Tuesday, January 16, 2007

Diana Ross and the thankyous

J Randy Taraborrelli’s Diana Ross: An Unauthorised Biography lands on my desk. My, it’s weighty. When a huge glossy mag arrives in the post I sometimes ask myself: “How many ants would this kill if I dropped it on their nest?” Vogue in ad-rich October, if employed so brutally, would wipe out the entire colony. Limpy Hello! mag might cause a few injuries, that’s all. But I wouldn’t want you to think I’m weird or anything. For sure Randy’s book is up there with October Vogue, ant fatalities-wise.

Something I’ve noticed is the growing fashion in these blockbuster bios for endless thankyous, as if the book were an Oscar acceptance speech by Gwyneth Paltrow. Randy’s Diana Ross is substantial in its gratitude. First there’s the dedication to the “many Motown stars who transformed my youth by allowing me to join them on their fantastic journey.” Aw, how sweet. You can tell Randy’s hung out with Michael Jackson once too often. You can almost hear the simpering squeak of the rehearsal-in-the-mirror as the speaker/writer imagines that what he feels will transfer to the listener through the agencies of pitch and gurning. Such saccharine usually forces me to do some sort of violence.

Then go towards the back of the book and you hit pages and pages of tas-very-much. In the nine-page Acknowledgements one encounters not just thankyous to the likes of Mary Wilson and Berry Gordy et al but also a self-review of the author’s evolving attitude to the woman he calls worshipfully “Miss Ross” when he tires of repeating Diana. “Thankfully, I have changed over the years, my viewpoints informed and altered simply by my maturity and experience,” he writes. He also survived puberty and probably danced in the rain once, but do we need to be informed of these universal experiences?

And then we get to the Personal Acknowledgements (the first being Impersonal presumably) in which it appears the entire Taraborrelli tribe gets a name-check. Father Rocco has always been Randy’s “inspiration”. Friends, publicists and countrymen are all immortalised with Miss Ross, climaxing in this beauty: “Finally, to my loyal readers: I thank you for giving my life purpose.”

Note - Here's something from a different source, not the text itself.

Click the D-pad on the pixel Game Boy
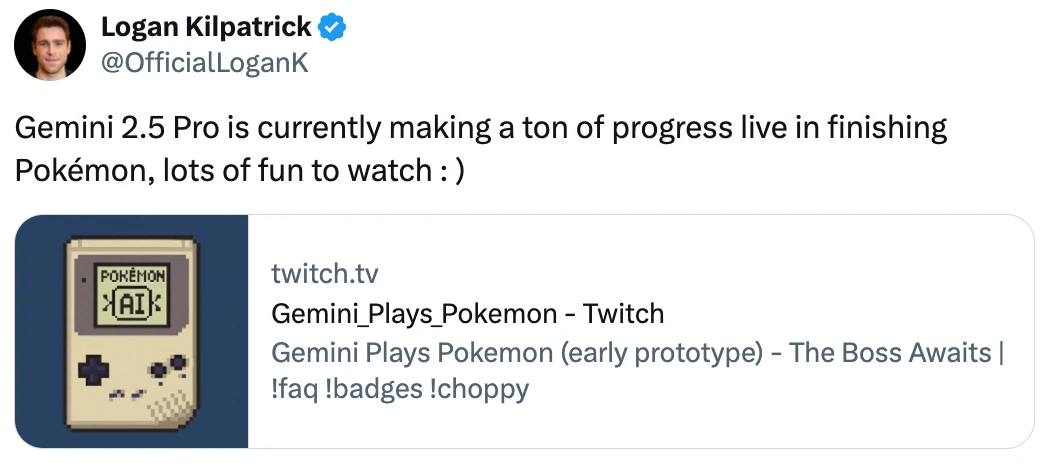The height and width of the screenshot is (468, 1048). pyautogui.click(x=96, y=369)
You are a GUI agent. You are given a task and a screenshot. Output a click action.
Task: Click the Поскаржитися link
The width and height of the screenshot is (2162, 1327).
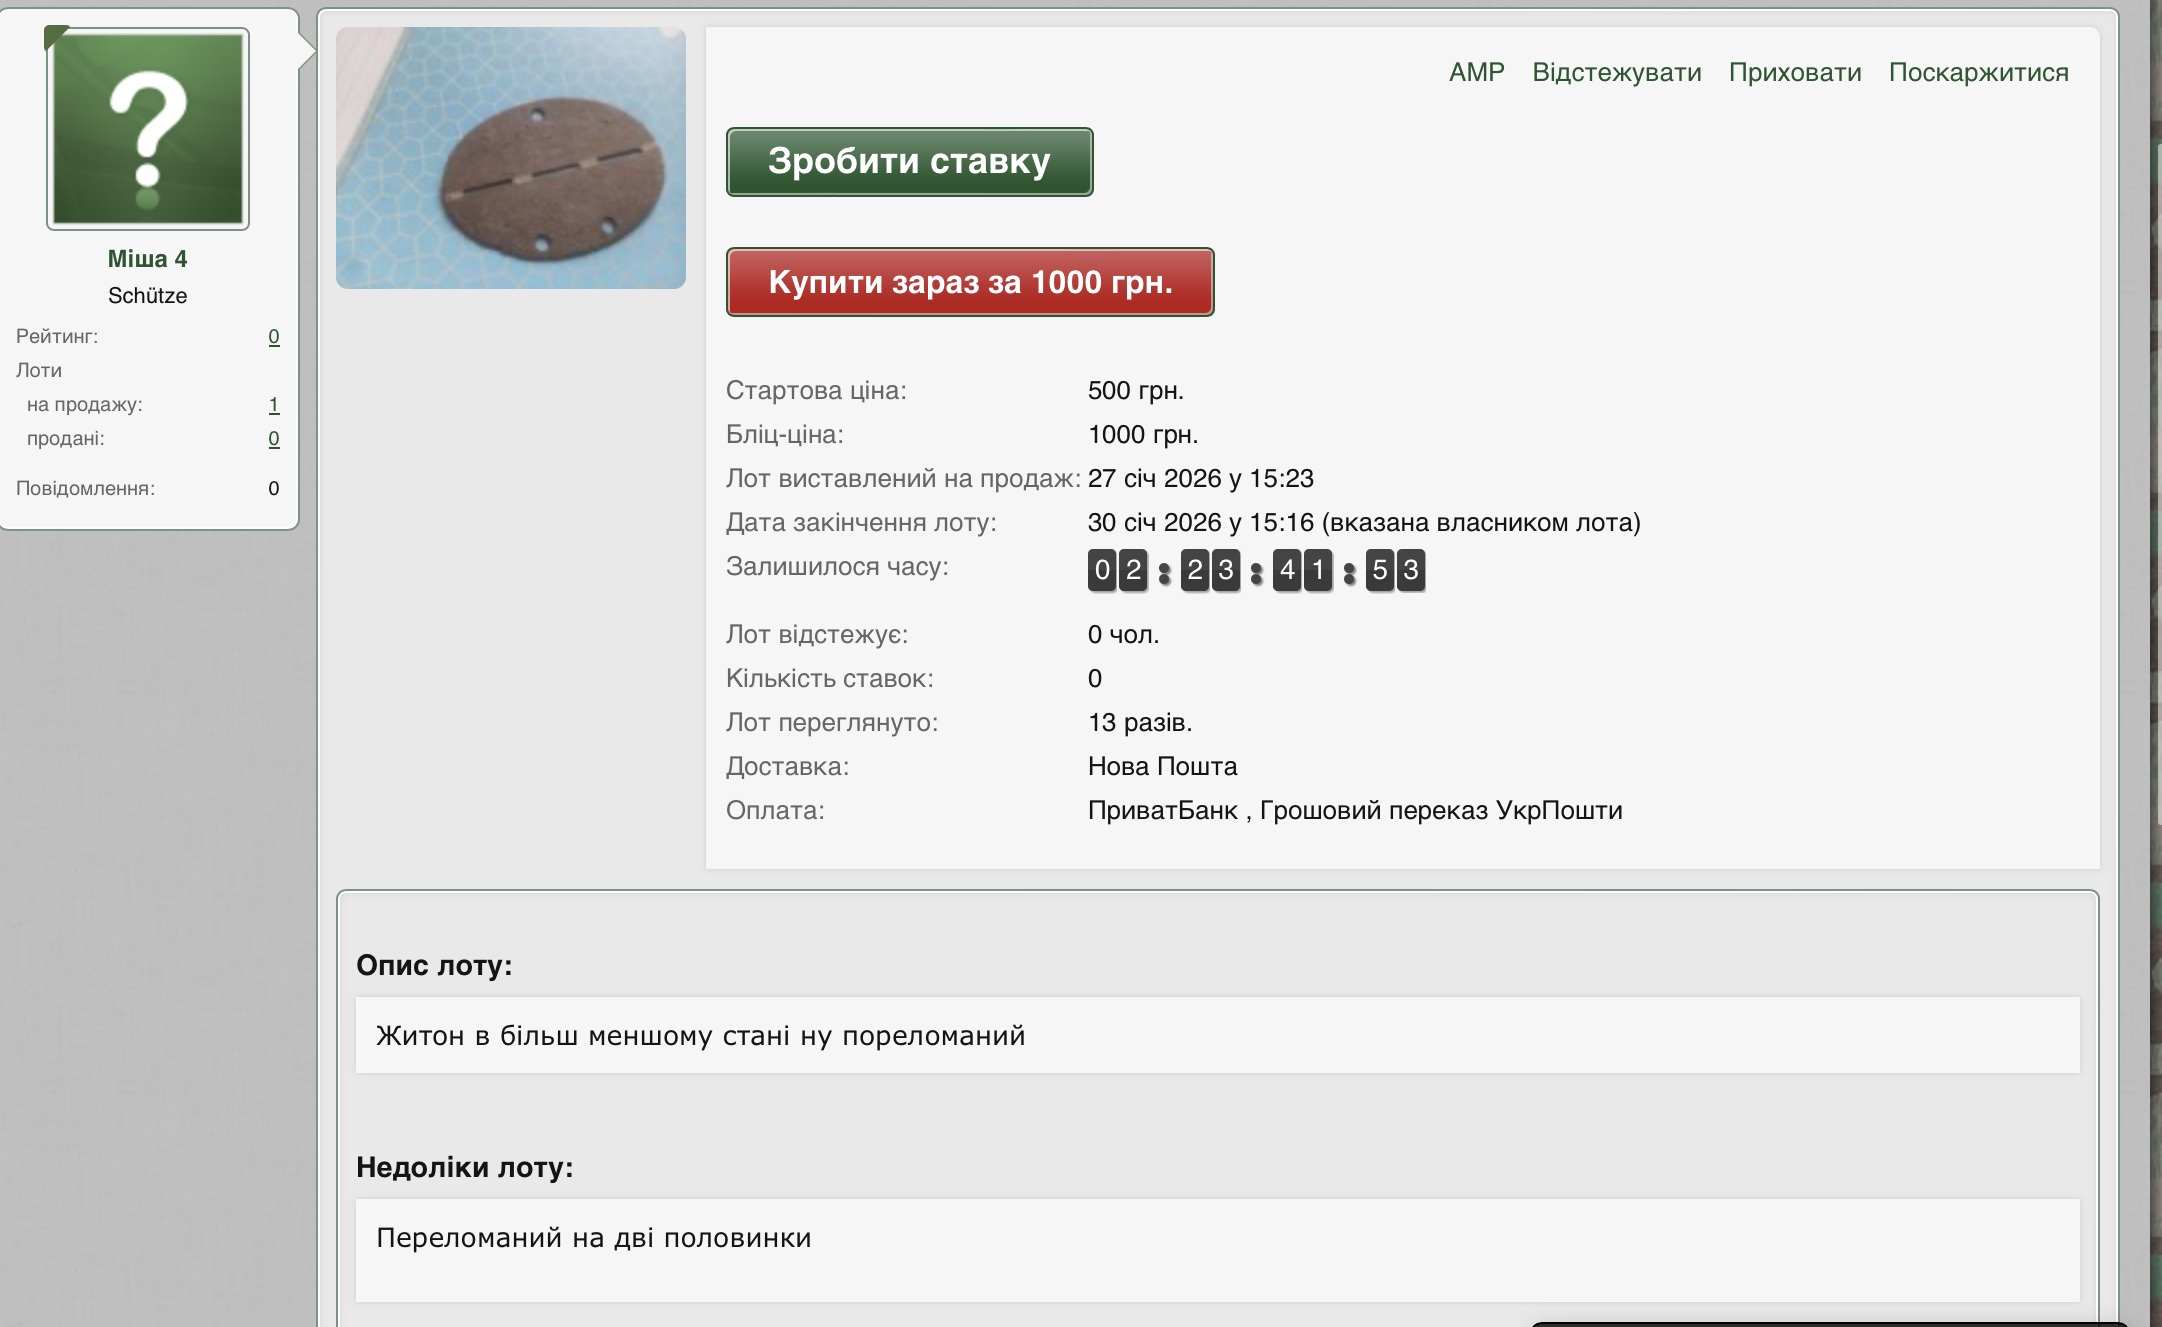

I hadn’t realised that an interest in his interest in Miss Ross entailed any kind of reader loyalty – as if such an interest must endure against the enemy without, such as rival Miss Ross chroniclers perhaps. The unfortunate impression is of an author dreaming he's up there on stage with Miss Ross, taking bows and bouquets as sequins sparkle (and hers), as if the world had come to see Mr T as well.

And while I’m on the subject of the Divine Diana, I’ll mention Kaye Ballard’s memoirs just out: How I Lost 10 Pounds In 53 Years. She tells a delicious story about a lunch she had with Doris Day. They spotted Diana Ross sitting at a nearby table – “Oh, Doris, go over and say hello,” said Kaye. “No,” said Doris. “Oh go on – it’ll be a thrill for her.” Doris relented and went over to her table. “Hello,” she said, “I’m Doris Day.” Diana turned to her, barked “Hello”, then spun back round to her meal leaving Doris just standing there humiliated. Crestfallen, she returned to the table and said to Kaye: “That’s the last time I ever listen to you!”

So, finally, my thanks to Kaye for that story, to Doris for featuring in it, to Miss Ross for being the compelling bitch that she is, to the waiters, etc etc.


J. Randy Taraborrelli (Reporter1@aol.com) said...

I loved this... oh, and I thank YOU as well. :-)

J. Randy Taraborrelli

Arcati said...

My pleasaure. I loved your Michael Jackson by the way.